The parliament, or Verkhovna Rada, was seeking to set the legal framework for the late-December balloting at its aborted emergency session today.
Yushchenko's supporters are pushing for changes in the membership of the 15-member Central Election Commission -- which has been largely discredited by its refusal to consider seriously evidence of widespread flaws in the voting -- and to amend election legislation in hopes of preventing vote fraud in the repeat vote.
Opposition-led deputies have demanded that outgoing President Leonid Kuchma dismiss Yanukovych and his government and appoint a new, caretaker cabinet in light of a no-confidence vote in parliament on 1 December.
Announcing the decision, Supreme Court Chairman Anatoliy Yarema said yesterday that a repeat of the second round should be held by 26 December: "[The court orders] the Central Election Commission to call a repeat of the [runoff] election of the president of Ukraine in the period determined by Part 1 of Article 85 of the Ukrainian law on presidential elections [three weeks], starting from 5 December 2004."
Calm, Not Quiet
Until all that happens, Yushchenko said last night that he wants his supporters to keep up their demonstrations.

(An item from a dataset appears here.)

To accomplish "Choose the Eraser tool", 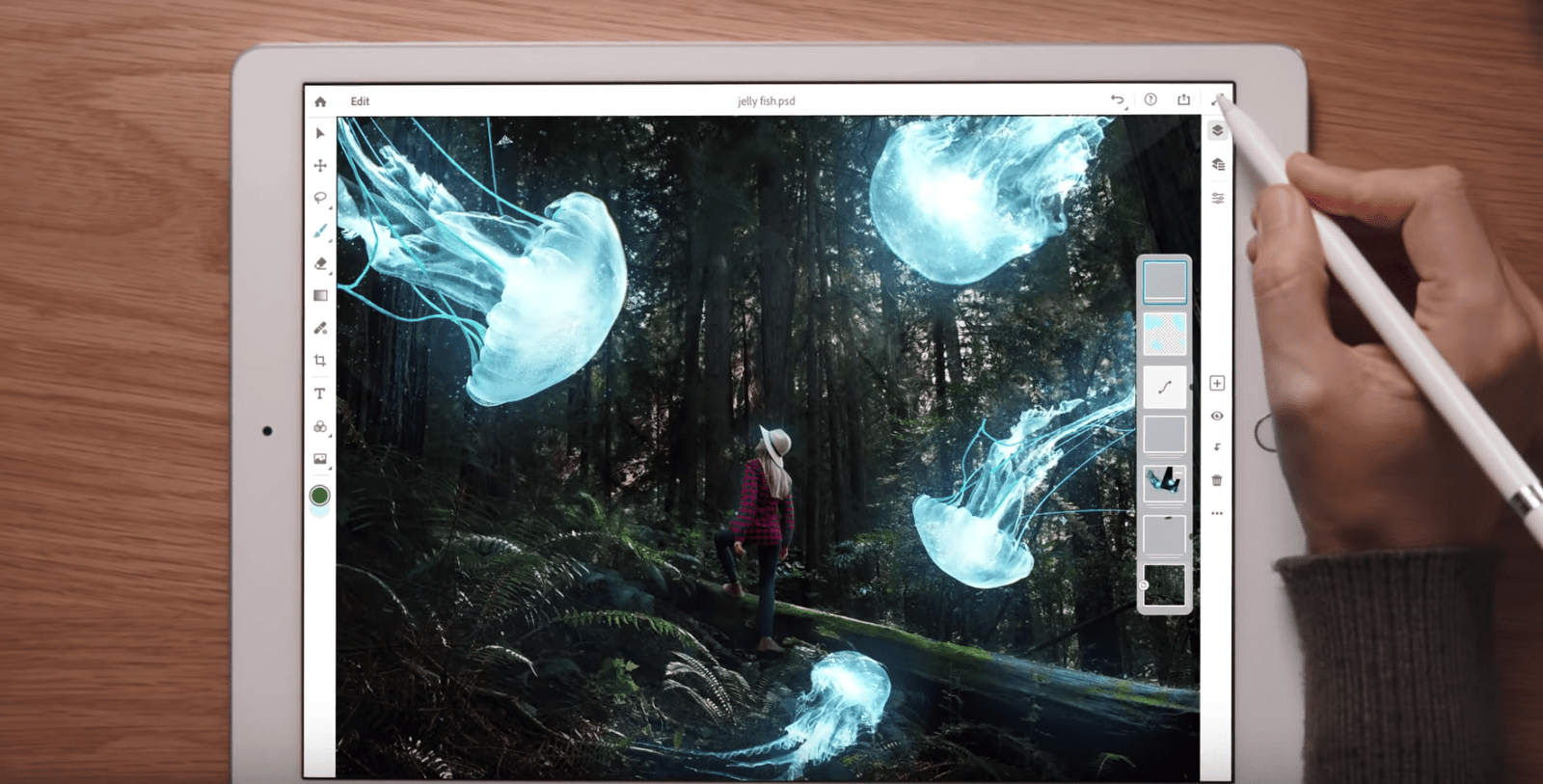I will point(320,263).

"We demand that the Central Election Commission be dismissed. These people betrayed their oath, [and] betrayed millions of Ukrainians. They should be dismissed," Yushchenko said.
The ruling is a defeat for Yanukovych, to whom the embattled election commission had awarded victory by nearly 3 percent, but his spokeswoman said today the prime minister will run against Yushchenko in the fresh poll.
Yanokovych has been out of the public eye for the past few days, apparently due to illness.
He was expected to take part in talks today with Yushchenko, Kuchma, and international mediators.
While Yushchenko had pressed hard for a repeat of the runoff, Kuchma and his hand-picked successor Yanukovych had sought a whole new election process, which would have required up to three months to be organized and kept Kuchma in office for that time. Such a process might also have allowed Kuchma and his allies to select a new candidate to compete against Yushchenko -- possibly former central bank Governor Serhiy Tihipko, who helped manage the Yanukovych campaign but also heads the Labor Ukraine Party.
Keeping Moscow At Bay
Yesterday, Kuchma had secured the backing of Russian President Vladimir Putin for his position in talks in Moscow.
The Russian leader, who had receded from the debate in recent days, said a repeat of the 21 November runoff would "yield nothing" and backed Kuchma's call for a fresh election: "We express our support for everything you are doing to strengthen the country and to find a way out of the crisis, and I want to assure you that Russia will always be with Ukraine and will always support and help Ukraine in all its efforts aimed at stabilizing the situation in the country."
Putin's remarks on the eve of the court's ruling left analysts wondering whether Russia would seek to have a final say in a crisis that has strained relations between Moscow and the West.
The European Union and the United States had condemned the 21 November election as deeply flawed and undemocratic.